# Problem to solve
Each line of the material holding the word "agent" must be identified and copied.
START Data records
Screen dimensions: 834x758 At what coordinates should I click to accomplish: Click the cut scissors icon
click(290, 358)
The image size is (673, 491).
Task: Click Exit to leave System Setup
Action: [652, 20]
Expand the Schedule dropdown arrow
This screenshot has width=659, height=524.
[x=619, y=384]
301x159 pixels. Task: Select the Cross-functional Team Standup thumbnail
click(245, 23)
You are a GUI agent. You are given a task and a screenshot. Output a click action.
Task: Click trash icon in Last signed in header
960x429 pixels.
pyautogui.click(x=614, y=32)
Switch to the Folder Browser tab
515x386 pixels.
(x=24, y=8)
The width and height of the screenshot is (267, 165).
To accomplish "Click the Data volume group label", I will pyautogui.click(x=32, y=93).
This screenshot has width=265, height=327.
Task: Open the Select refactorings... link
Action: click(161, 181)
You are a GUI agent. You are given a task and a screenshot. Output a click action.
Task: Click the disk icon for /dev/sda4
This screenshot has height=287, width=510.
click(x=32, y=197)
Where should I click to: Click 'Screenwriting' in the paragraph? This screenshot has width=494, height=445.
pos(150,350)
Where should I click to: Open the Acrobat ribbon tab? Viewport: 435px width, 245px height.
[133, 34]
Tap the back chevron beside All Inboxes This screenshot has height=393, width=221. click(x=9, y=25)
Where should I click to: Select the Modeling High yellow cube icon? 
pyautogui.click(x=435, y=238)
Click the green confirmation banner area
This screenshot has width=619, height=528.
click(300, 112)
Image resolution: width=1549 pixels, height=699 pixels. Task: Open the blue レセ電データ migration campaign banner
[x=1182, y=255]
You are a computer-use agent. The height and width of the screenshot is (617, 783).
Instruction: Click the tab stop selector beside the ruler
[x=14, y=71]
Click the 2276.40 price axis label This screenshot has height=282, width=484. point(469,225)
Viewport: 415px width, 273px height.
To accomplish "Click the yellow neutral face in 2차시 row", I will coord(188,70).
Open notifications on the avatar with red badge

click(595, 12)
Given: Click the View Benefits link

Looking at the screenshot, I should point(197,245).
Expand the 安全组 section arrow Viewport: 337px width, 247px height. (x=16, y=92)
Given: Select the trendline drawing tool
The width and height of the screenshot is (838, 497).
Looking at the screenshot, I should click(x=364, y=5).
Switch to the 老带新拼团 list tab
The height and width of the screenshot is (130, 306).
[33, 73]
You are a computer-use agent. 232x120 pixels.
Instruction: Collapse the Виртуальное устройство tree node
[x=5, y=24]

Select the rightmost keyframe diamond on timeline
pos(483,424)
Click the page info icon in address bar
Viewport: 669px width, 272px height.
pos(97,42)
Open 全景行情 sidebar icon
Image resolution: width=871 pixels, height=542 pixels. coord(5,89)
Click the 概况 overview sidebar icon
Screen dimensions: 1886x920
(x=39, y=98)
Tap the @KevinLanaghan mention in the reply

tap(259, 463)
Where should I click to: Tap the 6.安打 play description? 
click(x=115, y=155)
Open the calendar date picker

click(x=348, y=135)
END Data records
# Response area
You are a GUI agent. You are given a task and a screenshot. Output a click action.
You are a GUI agent. You are given a task and a screenshot. Output a click action.
You are a computer-use agent. The height and width of the screenshot is (617, 783).
You are a computer-use agent. 232x120 pixels.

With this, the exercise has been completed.